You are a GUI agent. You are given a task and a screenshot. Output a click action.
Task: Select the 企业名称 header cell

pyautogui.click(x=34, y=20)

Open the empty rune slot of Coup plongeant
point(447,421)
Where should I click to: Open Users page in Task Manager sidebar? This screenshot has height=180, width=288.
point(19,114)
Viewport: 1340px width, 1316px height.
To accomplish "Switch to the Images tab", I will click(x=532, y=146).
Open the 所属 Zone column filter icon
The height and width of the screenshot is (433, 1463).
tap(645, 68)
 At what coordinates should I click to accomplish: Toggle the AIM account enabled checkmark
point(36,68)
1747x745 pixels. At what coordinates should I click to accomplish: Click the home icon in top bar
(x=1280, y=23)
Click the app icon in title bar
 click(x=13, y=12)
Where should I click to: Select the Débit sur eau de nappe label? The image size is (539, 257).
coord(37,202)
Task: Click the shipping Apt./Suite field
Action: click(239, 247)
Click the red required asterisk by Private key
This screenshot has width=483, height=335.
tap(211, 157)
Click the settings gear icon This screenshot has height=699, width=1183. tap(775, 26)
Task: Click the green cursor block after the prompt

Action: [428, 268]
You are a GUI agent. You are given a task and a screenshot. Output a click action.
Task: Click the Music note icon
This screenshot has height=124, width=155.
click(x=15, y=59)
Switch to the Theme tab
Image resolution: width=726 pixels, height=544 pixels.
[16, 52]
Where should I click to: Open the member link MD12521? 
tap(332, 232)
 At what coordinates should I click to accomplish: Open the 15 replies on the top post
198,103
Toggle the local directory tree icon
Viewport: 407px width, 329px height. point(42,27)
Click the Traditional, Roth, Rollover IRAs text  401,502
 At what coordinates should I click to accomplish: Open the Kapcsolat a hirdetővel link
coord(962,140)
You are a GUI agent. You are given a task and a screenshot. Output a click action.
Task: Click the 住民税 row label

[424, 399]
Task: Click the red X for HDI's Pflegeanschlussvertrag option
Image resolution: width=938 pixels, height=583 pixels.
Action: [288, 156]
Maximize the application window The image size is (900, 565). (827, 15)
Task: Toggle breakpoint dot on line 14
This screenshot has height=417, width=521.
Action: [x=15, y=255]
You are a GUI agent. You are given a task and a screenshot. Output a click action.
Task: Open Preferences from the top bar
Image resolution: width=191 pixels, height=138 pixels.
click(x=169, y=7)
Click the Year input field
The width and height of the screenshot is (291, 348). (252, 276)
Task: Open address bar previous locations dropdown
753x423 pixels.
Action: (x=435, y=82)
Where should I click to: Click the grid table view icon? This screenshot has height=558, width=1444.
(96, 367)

=-=-=

▸ **Action item**:
When a line in the data holds the word "Switch", show that line.

▸ **Response area**:
To accomplish "Switch to the Images tab", I will click(x=532, y=146).
Switch to the Theme tab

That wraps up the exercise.